## BEGIN ROWS
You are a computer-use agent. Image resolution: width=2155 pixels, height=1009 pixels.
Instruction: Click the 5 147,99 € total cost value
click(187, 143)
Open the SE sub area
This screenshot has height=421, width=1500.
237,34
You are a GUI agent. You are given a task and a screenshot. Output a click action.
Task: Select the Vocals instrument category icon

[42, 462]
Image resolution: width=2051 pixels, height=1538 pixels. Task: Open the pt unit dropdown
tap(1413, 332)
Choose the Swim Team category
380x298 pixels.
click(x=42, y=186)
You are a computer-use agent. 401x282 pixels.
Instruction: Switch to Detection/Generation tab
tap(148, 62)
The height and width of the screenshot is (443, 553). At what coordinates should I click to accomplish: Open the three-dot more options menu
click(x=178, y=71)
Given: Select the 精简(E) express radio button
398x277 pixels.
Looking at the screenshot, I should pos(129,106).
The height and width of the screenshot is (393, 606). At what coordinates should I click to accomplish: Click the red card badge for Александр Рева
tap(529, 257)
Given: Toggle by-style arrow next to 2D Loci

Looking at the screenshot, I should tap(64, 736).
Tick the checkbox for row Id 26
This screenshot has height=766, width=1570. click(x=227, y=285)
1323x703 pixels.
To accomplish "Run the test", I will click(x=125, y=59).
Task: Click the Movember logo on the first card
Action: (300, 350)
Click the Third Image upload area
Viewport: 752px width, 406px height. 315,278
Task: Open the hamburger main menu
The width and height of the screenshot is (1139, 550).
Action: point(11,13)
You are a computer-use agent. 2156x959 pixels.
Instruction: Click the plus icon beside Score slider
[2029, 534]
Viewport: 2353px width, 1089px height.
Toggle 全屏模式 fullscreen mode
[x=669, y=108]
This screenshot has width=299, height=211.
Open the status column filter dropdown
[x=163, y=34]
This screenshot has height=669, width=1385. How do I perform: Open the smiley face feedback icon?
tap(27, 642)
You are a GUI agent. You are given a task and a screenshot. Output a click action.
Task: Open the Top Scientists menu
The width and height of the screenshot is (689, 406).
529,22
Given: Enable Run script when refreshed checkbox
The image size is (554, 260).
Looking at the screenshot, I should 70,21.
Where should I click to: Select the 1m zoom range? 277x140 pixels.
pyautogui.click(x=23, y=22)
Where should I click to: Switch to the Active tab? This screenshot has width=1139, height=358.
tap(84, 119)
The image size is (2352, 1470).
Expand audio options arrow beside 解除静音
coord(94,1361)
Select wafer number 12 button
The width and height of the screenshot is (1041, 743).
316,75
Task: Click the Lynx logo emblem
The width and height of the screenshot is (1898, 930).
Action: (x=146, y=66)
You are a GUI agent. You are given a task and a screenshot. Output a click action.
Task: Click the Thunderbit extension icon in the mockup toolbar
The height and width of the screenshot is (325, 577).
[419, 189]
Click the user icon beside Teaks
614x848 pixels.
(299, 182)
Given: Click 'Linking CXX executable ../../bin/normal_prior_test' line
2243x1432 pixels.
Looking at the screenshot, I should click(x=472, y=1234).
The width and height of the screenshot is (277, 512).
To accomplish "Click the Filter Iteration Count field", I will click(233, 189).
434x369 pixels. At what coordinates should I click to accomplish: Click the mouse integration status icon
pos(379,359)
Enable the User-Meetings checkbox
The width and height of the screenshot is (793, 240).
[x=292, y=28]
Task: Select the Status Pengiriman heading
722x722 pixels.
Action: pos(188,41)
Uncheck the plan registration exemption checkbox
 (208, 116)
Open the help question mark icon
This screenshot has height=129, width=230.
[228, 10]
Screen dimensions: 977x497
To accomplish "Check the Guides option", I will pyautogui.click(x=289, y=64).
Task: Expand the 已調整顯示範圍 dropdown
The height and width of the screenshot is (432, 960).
## END ROWS
TASK OBJECTIVE — Rewrite all of the lines above, replacing "computer-use agent" with "desktop automation agent" and leaving everything else unchanged.

FULL ANSWER —
You are a desktop automation agent. Image resolution: width=2155 pixels, height=1009 pixels.
Instruction: Click the 5 147,99 € total cost value
click(187, 143)
Open the SE sub area
This screenshot has height=421, width=1500.
237,34
You are a GUI agent. You are given a task and a screenshot. Output a click action.
Task: Select the Vocals instrument category icon

[42, 462]
Image resolution: width=2051 pixels, height=1538 pixels. Task: Open the pt unit dropdown
tap(1413, 332)
Choose the Swim Team category
380x298 pixels.
click(x=42, y=186)
You are a desktop automation agent. 401x282 pixels.
Instruction: Switch to Detection/Generation tab
tap(148, 62)
The height and width of the screenshot is (443, 553). At what coordinates should I click to accomplish: Open the three-dot more options menu
click(x=178, y=71)
Given: Select the 精简(E) express radio button
398x277 pixels.
Looking at the screenshot, I should pos(129,106).
The height and width of the screenshot is (393, 606). At what coordinates should I click to accomplish: Click the red card badge for Александр Рева
tap(529, 257)
Given: Toggle by-style arrow next to 2D Loci

Looking at the screenshot, I should tap(64, 736).
Tick the checkbox for row Id 26
This screenshot has height=766, width=1570. click(x=227, y=285)
1323x703 pixels.
To accomplish "Run the test", I will click(x=125, y=59).
Task: Click the Movember logo on the first card
Action: (300, 350)
Click the Third Image upload area
Viewport: 752px width, 406px height. 315,278
Task: Open the hamburger main menu
The width and height of the screenshot is (1139, 550).
Action: point(11,13)
You are a desktop automation agent. 2156x959 pixels.
Instruction: Click the plus icon beside Score slider
[2029, 534]
Viewport: 2353px width, 1089px height.
Toggle 全屏模式 fullscreen mode
[x=669, y=108]
This screenshot has width=299, height=211.
Open the status column filter dropdown
[x=163, y=34]
This screenshot has height=669, width=1385. How do I perform: Open the smiley face feedback icon?
tap(27, 642)
You are a GUI agent. You are given a task and a screenshot. Output a click action.
Task: Open the Top Scientists menu
The width and height of the screenshot is (689, 406).
529,22
Given: Enable Run script when refreshed checkbox
The image size is (554, 260).
Looking at the screenshot, I should 70,21.
Where should I click to: Select the 1m zoom range? 277x140 pixels.
pyautogui.click(x=23, y=22)
Where should I click to: Switch to the Active tab? This screenshot has width=1139, height=358.
tap(84, 119)
The image size is (2352, 1470).
Expand audio options arrow beside 解除静音
coord(94,1361)
Select wafer number 12 button
The width and height of the screenshot is (1041, 743).
316,75
Task: Click the Lynx logo emblem
The width and height of the screenshot is (1898, 930).
Action: (x=146, y=66)
You are a GUI agent. You are given a task and a screenshot. Output a click action.
Task: Click the Thunderbit extension icon in the mockup toolbar
The height and width of the screenshot is (325, 577).
[419, 189]
Click the user icon beside Teaks
614x848 pixels.
(299, 182)
Given: Click 'Linking CXX executable ../../bin/normal_prior_test' line
2243x1432 pixels.
Looking at the screenshot, I should click(x=472, y=1234).
The width and height of the screenshot is (277, 512).
To accomplish "Click the Filter Iteration Count field", I will click(233, 189).
434x369 pixels. At what coordinates should I click to accomplish: Click the mouse integration status icon
pos(379,359)
Enable the User-Meetings checkbox
The width and height of the screenshot is (793, 240).
[x=292, y=28]
Task: Select the Status Pengiriman heading
722x722 pixels.
Action: pos(188,41)
Uncheck the plan registration exemption checkbox
 (208, 116)
Open the help question mark icon
This screenshot has height=129, width=230.
[228, 10]
Screen dimensions: 977x497
To accomplish "Check the Guides option", I will pyautogui.click(x=289, y=64).
Task: Expand the 已調整顯示範圍 dropdown
The height and width of the screenshot is (432, 960).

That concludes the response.